**Task statement**
Copy out nothing but the lines from the one holding "You are a GUI" through the end of the entries below, exactly as written and without the pictures.

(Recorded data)

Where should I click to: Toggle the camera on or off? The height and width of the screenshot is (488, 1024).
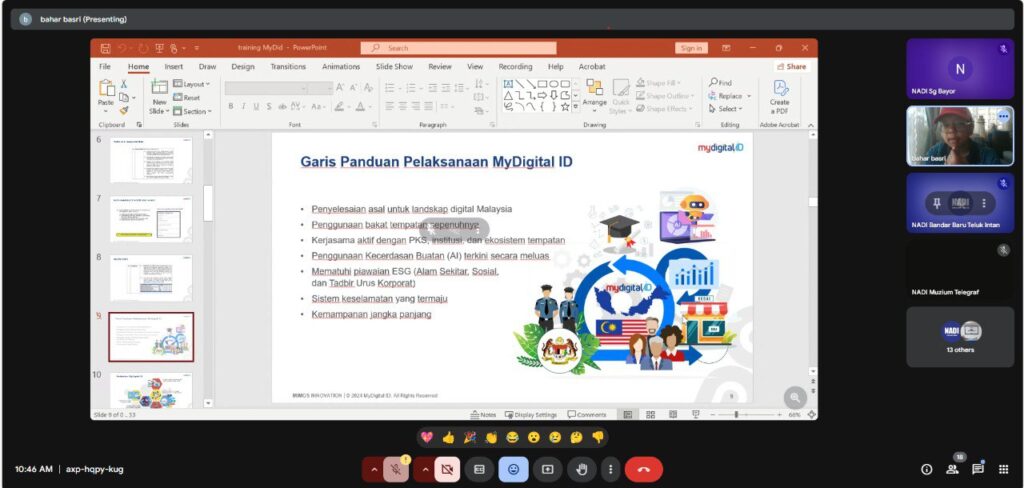[447, 468]
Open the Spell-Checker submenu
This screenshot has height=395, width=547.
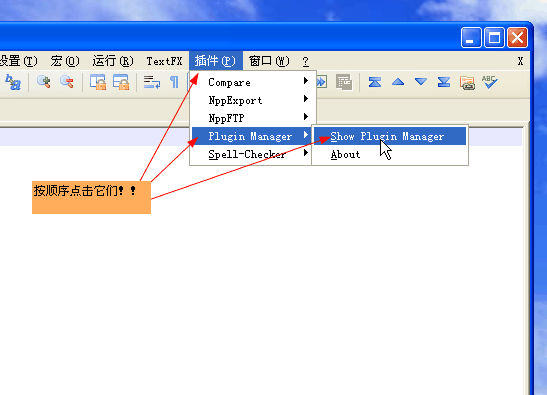[x=251, y=154]
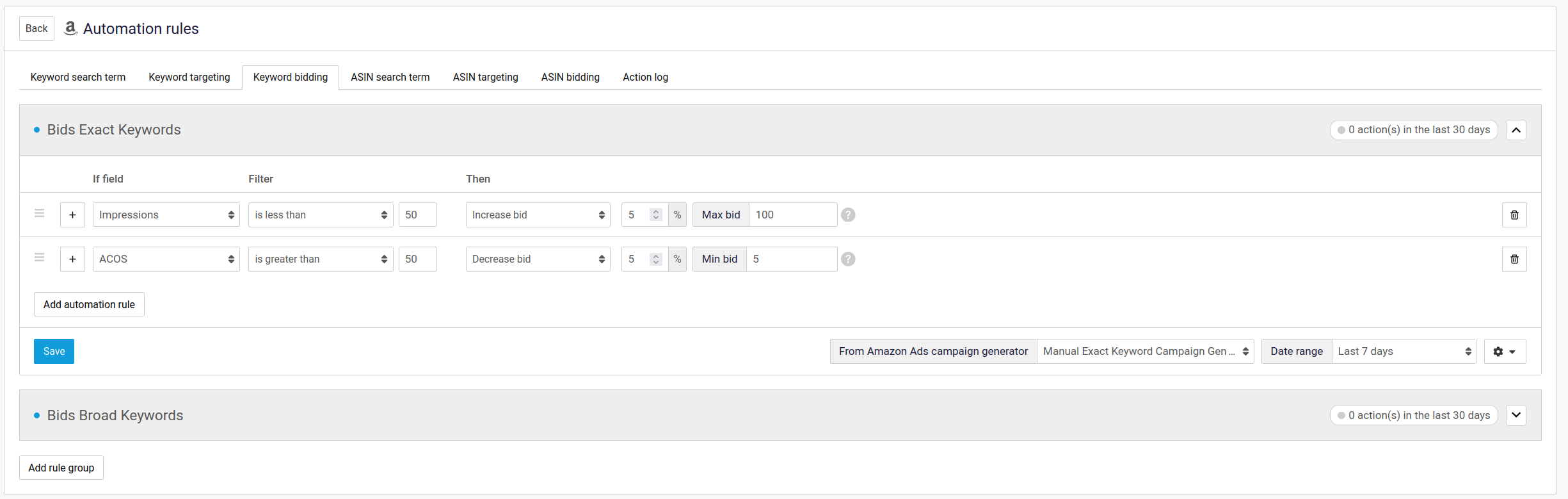1568x499 pixels.
Task: Switch to the ASIN bidding tab
Action: 570,78
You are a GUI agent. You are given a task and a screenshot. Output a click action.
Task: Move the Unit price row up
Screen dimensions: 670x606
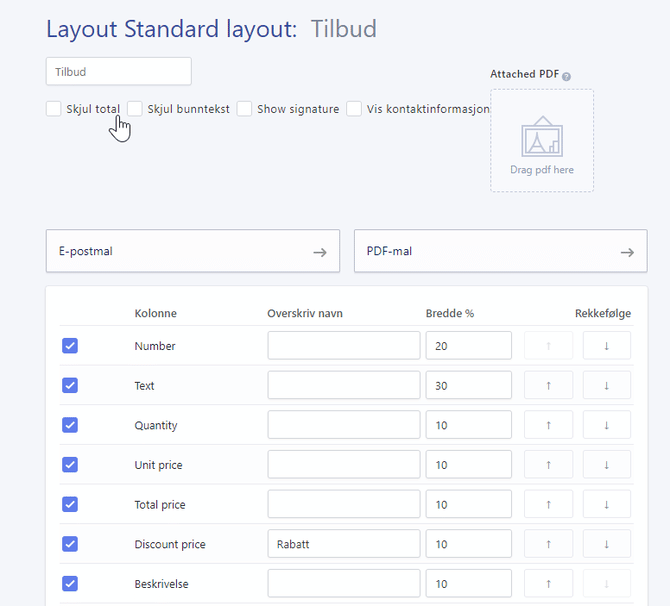[x=548, y=465]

**Exercise solution**
You are a GUI agent. You are given a task and a screenshot. Output a click action.
Task: Move the Unit price row up
Screen dimensions: 670x606
[x=548, y=465]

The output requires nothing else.